Nevertheless, some of them found time between constituent visits during the three-week recess to bone up on Glass-Steagall issues.
"I've taken a two-inch-thick notebook on vacation with me and it's all on Glass-Steagall ... and I suspect I'm not alone on that," said Rep. Ehrlich in an interview during the recess. "The Mexican peso issue was the only banking stuff we've really had to focus on since we've been here."
Rep. Ehrlich added that "the real wild card coming into this markup is the group of freshmen who have had really no experience in banking matters in their prior life."
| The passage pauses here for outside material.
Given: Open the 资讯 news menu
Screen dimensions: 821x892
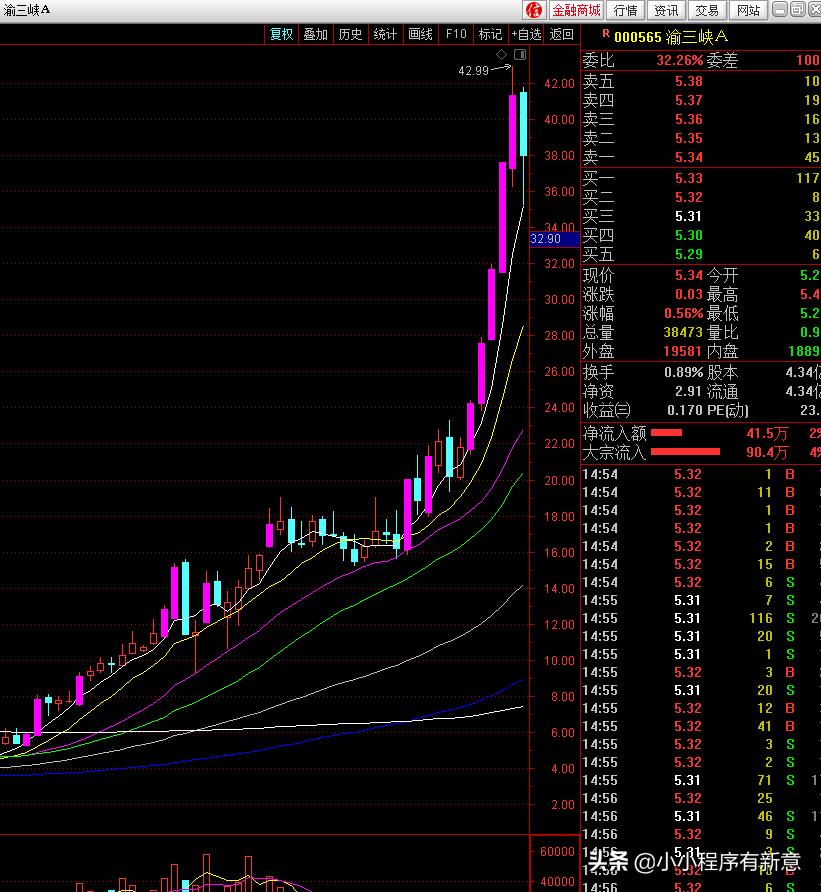Looking at the screenshot, I should point(666,10).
Rep. Jerry Weller is one such lawmaker. While the Illinois Republican spent six years in the state House, none of his committee assignments touched upon banking issues.
"Never having served on a banking committee before, I've been working very hard to get up to speed," Rep. Weller said. "It's especially challenging because Glass-Steagall is so complicated."
Rep. Weller added that he is looking forward to reading Rep. Baker's briefing booklet.
Another way to ensure that the neophytes don't simply vote with the chairman, according to America's Community Bankers lobbyist Steve Verdier, is to make sure that senior Republicans are prepared to engage in debate about important issues.
With all the uncertainty involved in the dwindling days before the markup, Rep. Ehrlich said that one thing is sure: the steady stream of lobbyists flowing into their offices.
"I can guarantee that there will be a lot of time spent behind closed doors during the week we're back before the markup."